## [What needs to be done]
Omit all pictures. Quote the lines from the one with "How do I perform: Click" through the end of the listing below, exactly as they appear.
** Opening Data for this task block **
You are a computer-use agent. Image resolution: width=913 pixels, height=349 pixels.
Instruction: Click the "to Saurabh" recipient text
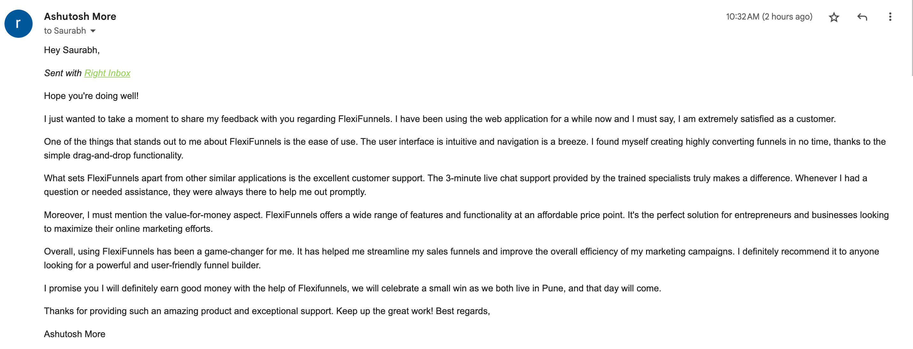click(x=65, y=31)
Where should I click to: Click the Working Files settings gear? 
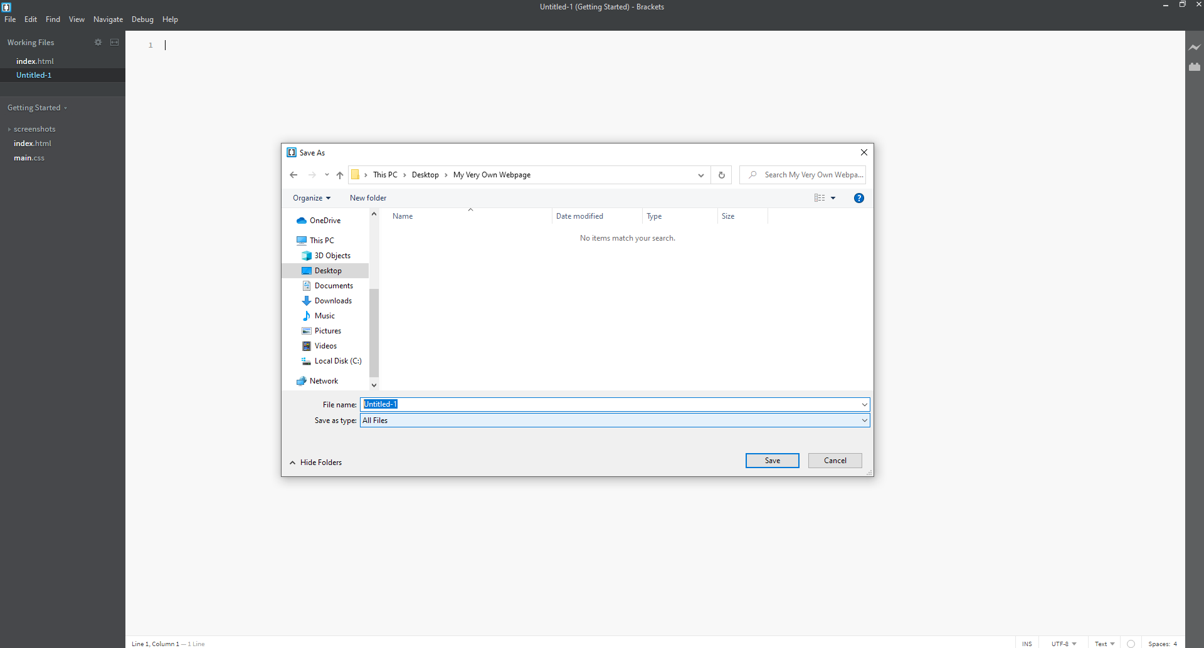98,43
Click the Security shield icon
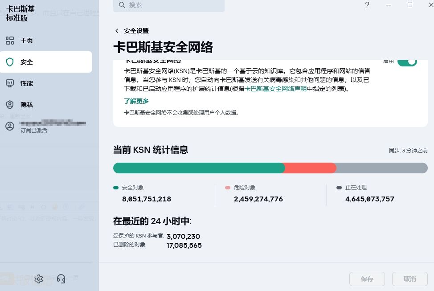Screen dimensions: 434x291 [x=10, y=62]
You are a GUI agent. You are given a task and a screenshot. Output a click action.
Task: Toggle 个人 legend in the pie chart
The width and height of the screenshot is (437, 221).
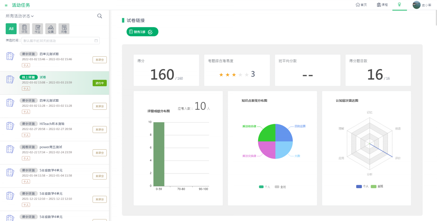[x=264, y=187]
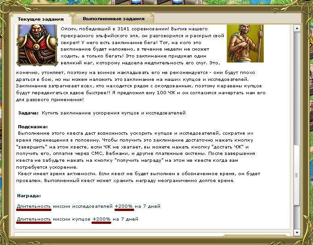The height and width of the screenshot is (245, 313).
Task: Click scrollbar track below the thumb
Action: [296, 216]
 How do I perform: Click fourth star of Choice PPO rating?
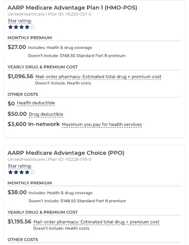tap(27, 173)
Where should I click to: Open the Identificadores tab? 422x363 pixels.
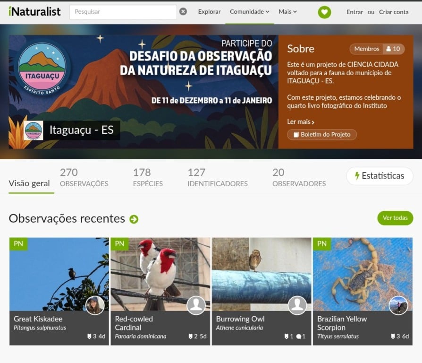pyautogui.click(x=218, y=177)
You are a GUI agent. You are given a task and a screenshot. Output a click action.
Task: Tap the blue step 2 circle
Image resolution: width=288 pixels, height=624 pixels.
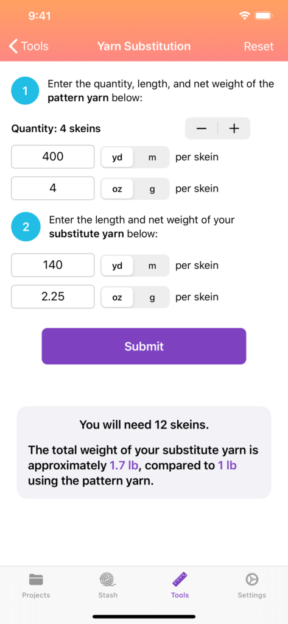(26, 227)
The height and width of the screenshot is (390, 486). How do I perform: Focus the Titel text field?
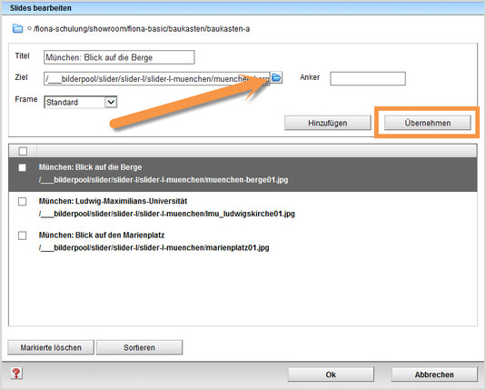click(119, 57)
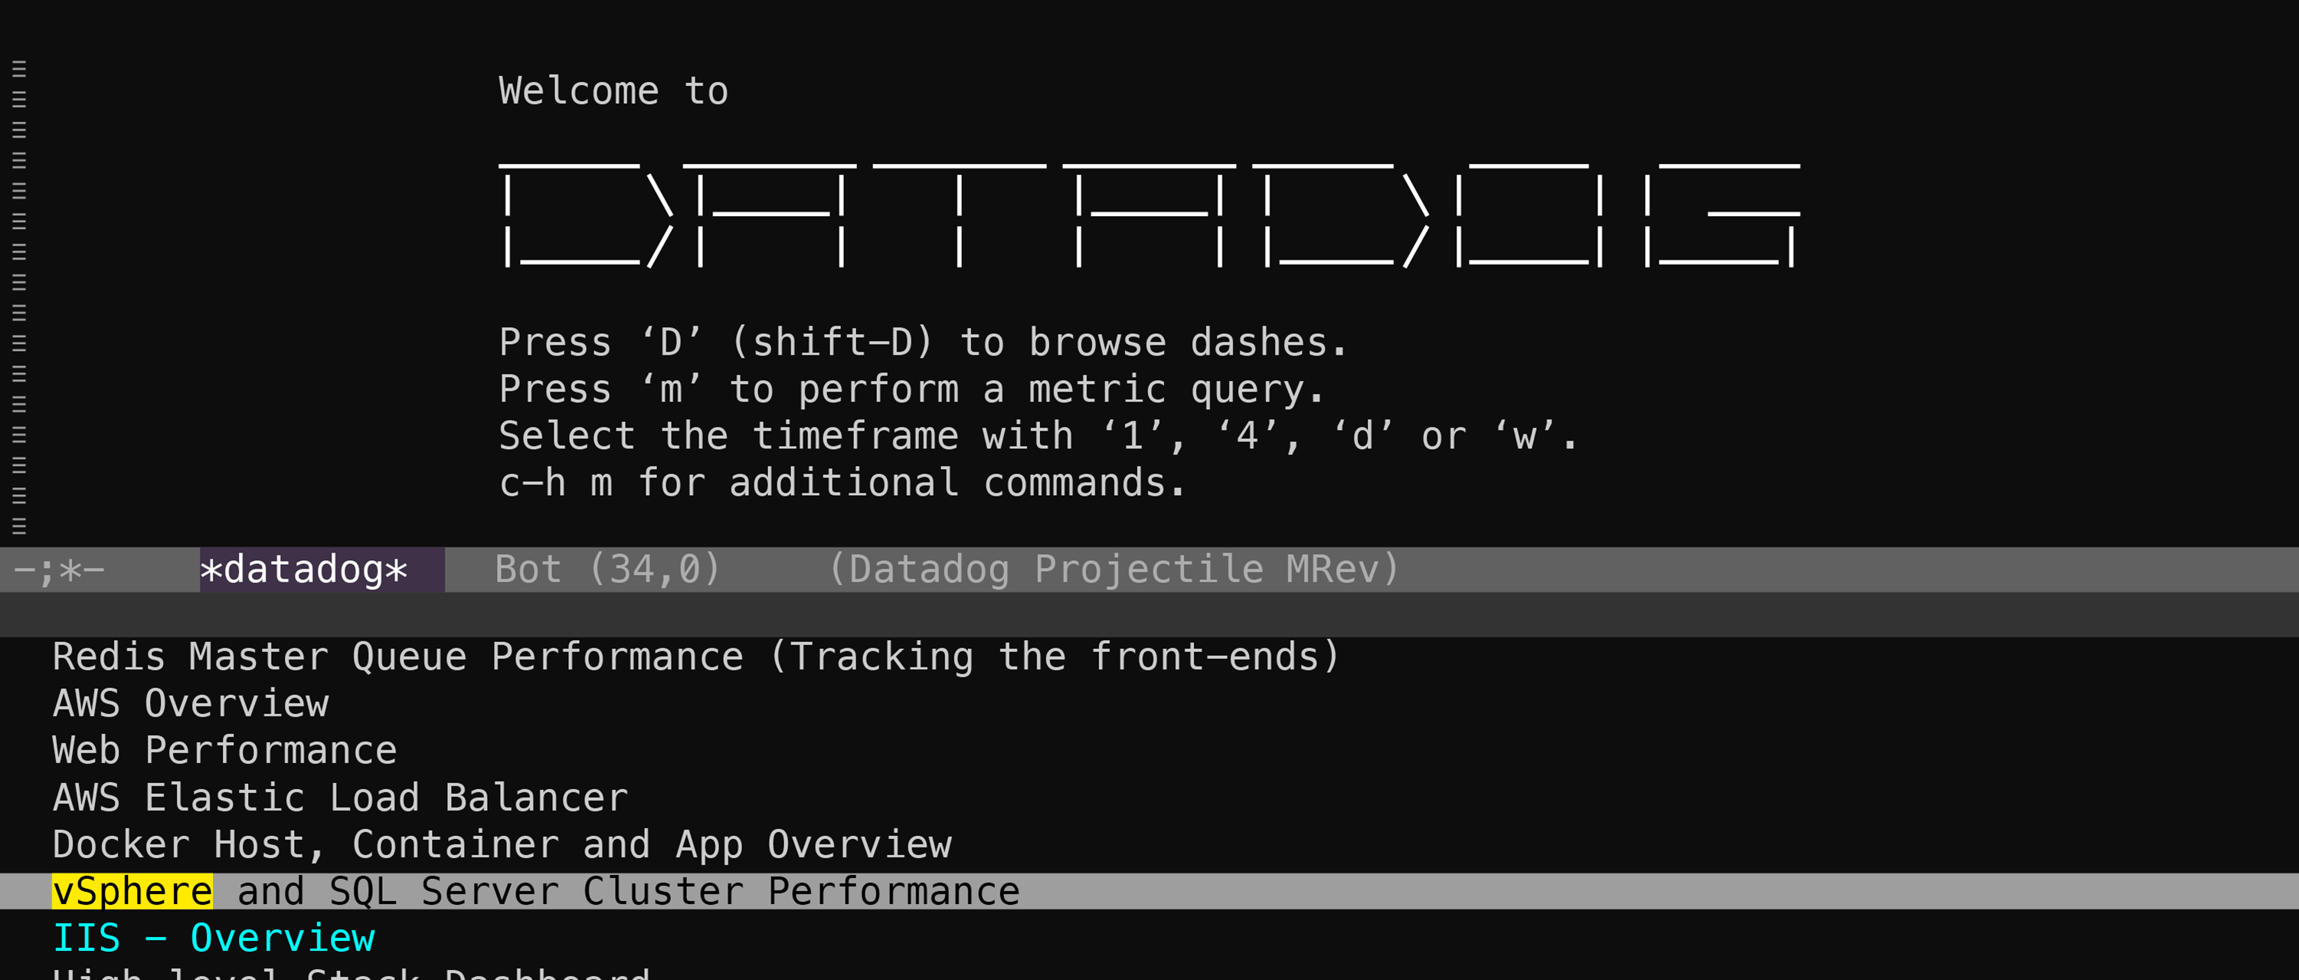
** Closing Data for this task block **
## [Response area]
 How do I perform: Click fourth star of Choice PPO rating?
tap(27, 173)
Where should I click to: Open the Identificadores tab? 422x363 pixels.
pyautogui.click(x=218, y=177)
You are a GUI agent. You are given a task and a screenshot. Output a click action.
Task: Tap the blue step 2 circle
Image resolution: width=288 pixels, height=624 pixels.
(26, 227)
The height and width of the screenshot is (390, 486). How do I perform: Focus the Titel text field?
click(119, 57)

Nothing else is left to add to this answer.